O delegado e o papa

Ednardo Rodrigues Brasil

Quando nasci, meu pai já era um pequeno comerciante. Por décadas, ele teve na minha comunidade o que chamavam de bodega, uma mescla de mercearia com bar. Nesse período, acompanhei muitas histórias contadas pelos seus fregueses, ou mesmo por aqueles que frequentavam o recinto apenas para jogar conversa fora e compartilhar boatos sobre a vida alheia. Ao pé do grande balcão de cimento ou espalhados pelos tamboretes de pernas de madeira e assentos de couro, os presentes se esbaldavam com as resenhas.
Um dos frequentadores assíduos da bodega de meu pai era Crisolídeo, nome tão estranho quanto o seu detentor. Era um homem negro, de meia idade, morador da vizinha comunidade de Lagoa do Senador, que vinha ao comércio fazer suas compras semanais e, sobretudo, tomar doses generosas de cachaça. Crisolídeo, como todos os moradores da região, vivia de roça, mas era conhecido por ser um exímio caçador. Em sua casa, nunca faltava iguarias, como preá, teiú, nambú, tatu, dentre outros, para acompanhar o prato tradicional: feijão com farinha. Não faltava, também, a garrafa de cachaça no pé do pote, degustada diariamente, muitas vezes de forma exagerada, pelo homem.
Lembro que, em meados de 1978, o assunto recorrente na bodega de meu pai era a morte de dois papas no mesmo ano. Paulo VI morrera em 6 de agosto e seu sucessor, João Paulo I, em 28 de setembro. Numa comunidade majoritariamente católica, aquilo causou grande comoção. Dois homens de Deus morreram num espaço tão curto de tempo era inexplicável.

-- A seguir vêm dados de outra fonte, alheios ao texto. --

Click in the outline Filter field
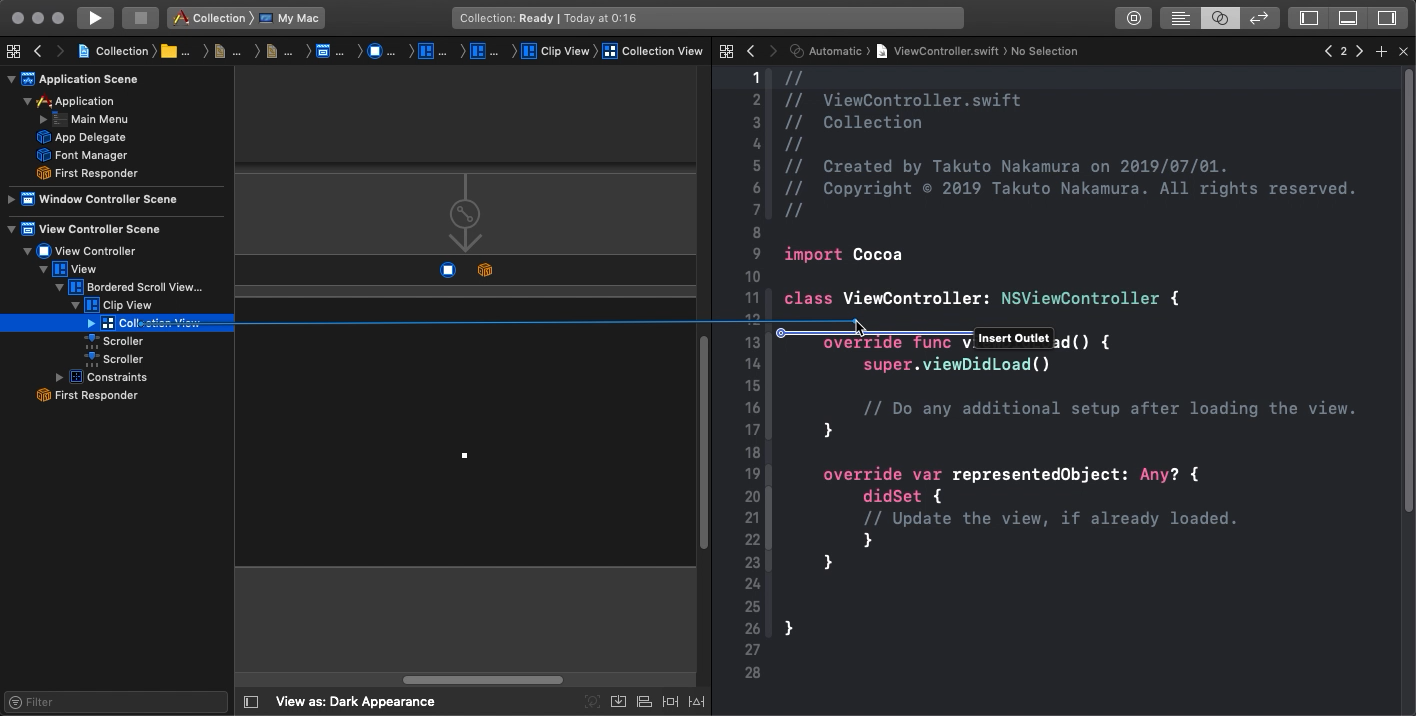The image size is (1416, 716). (125, 702)
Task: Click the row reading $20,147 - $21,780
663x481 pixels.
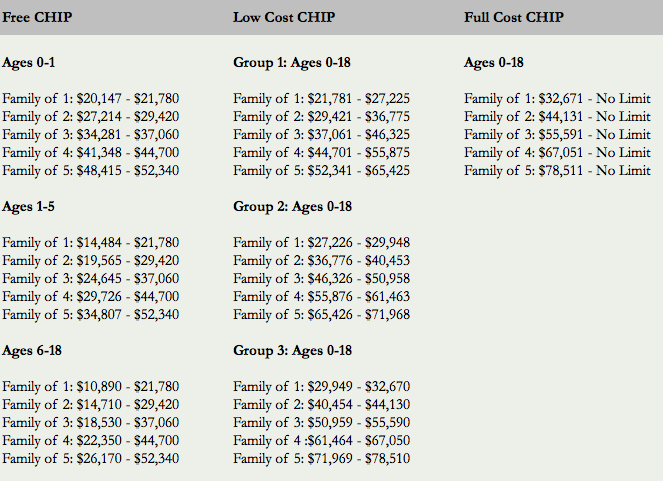Action: tap(91, 98)
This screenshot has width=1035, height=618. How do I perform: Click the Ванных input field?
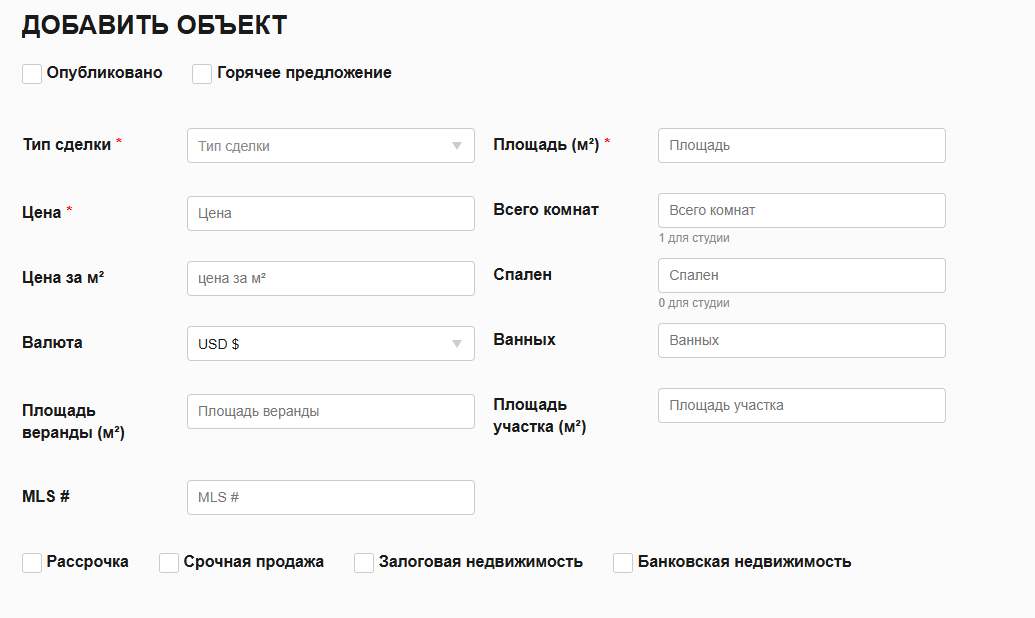pyautogui.click(x=802, y=340)
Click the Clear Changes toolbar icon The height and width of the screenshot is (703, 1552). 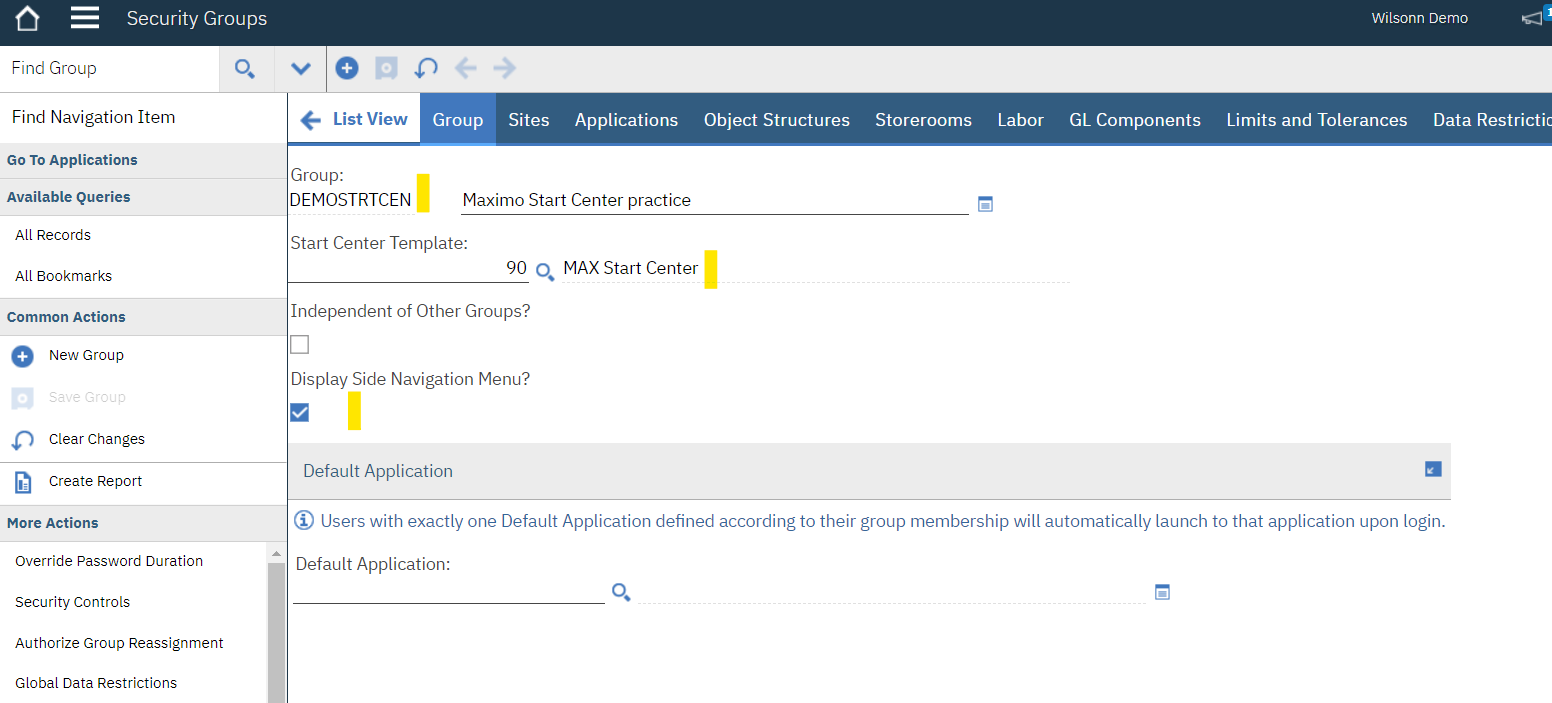point(425,67)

Voltando a falar de Crisolídeo, meses antes, ele chegara à bodega com uma grande novidade. Cheio de orgulho, contou que havia chegado à vizinha cidade de Madalena um novo delegado e que este, grande amante de caçadas, teria se tornado seu amigo. Disse que o homem da lei era presença constante em sua casa. O anfitrião armava para seu hóspede policial a melhor rede e matava para o amigo sempre a galinha mais gorda do chiqueiro. Nada mais merecido, afinal, era uma autoridade e deveria ser tratada como tal. À noite, saíam para a caçada.
Passou-se algum tempo e soubemos que Crisolídeo teria ido à cidade de Madalena fazer algumas compras. Por lá, parece que exagerou na bebida e, bêbado, assediou uma moça que passava em frente ao bar. Foi denunciado pela jovem e, não deu outra, foi conduzido à delegacia, onde foi preso. Dormiu na cadeia e, passado o porre, foi liberado. Porém, ficou inconformado, afinal, era um trabalhador e a ação da polícia não se justificava.
Sabendo do ocorrido, meu pai e os frequentadores de nossa casa aguardavam, ansiosamente, a vinda de Crisolídeo ao estabelecimento para fazer a tradicional “mangofa” sobre sua amizade com o delegado.
Domingo de manhã. Calçada da bodega apinhada de gente. Em cima do balcão, garrafas e copos de cachaça animavam aquela gente. Eis que surge no terreiro Crisolídeo. Sem sinais de abatimento, cumprimentou os presentes na calçada e se dirigiu ao interior da bodega.
Meu pai o recebeu com a alegria e a deferência de costume e se colocou à disposição do freguês:
– O que você manda, compadre Crisolídeo?
– “Me dê uma dose de água que passariam num bebe, cumpade Chico! ”
Enquanto meu pai enchia de cachaça o copo do homem, as pessoas que estavam na calçada lotaram o interior da bodega, como se já fora combinado a “tiração de sarro” do homem. Meu pai, igualmente mal intencionado, não perdeu tempo:
– Compadre Crisolídeo, como estão as coisas?
– “Do jeito que Deus permite, cumpade Chico!”
Meu pai continuou:
– Compadre Crisolídeo, me contaram uma coisa que eu me neguei a acreditar. Disseram que o amigo foi preso em Madalena, justamente, o lugar do seu amigo delegado. É verdade essa história?
– “É sim, cumpade Chico! – disse, o arguido – A puliça me prendeu e aquele cabra num fez nada”.
– E o amigo não disse nada com ele? – Indagou meu pai, admirado.
– Não, cumpade Chico. Eu só desejei que ele fosse um Papa.
– Um Papa? – disse meu pai, sem nada entender – Como o compadre deseja que um cabra covarde seja um Papa, que é um homem santo? Você desejou mesmo isso?
– “Sim, cumpade Chico. Ultimamente, todo mês morre um, né?”

Enquanto todos rolavam de rir, Crisolídeo, sem expressar nenhuma reação, tranquilamente, tomou a sua “lapada de cana” e cuspiu no pé do balcão.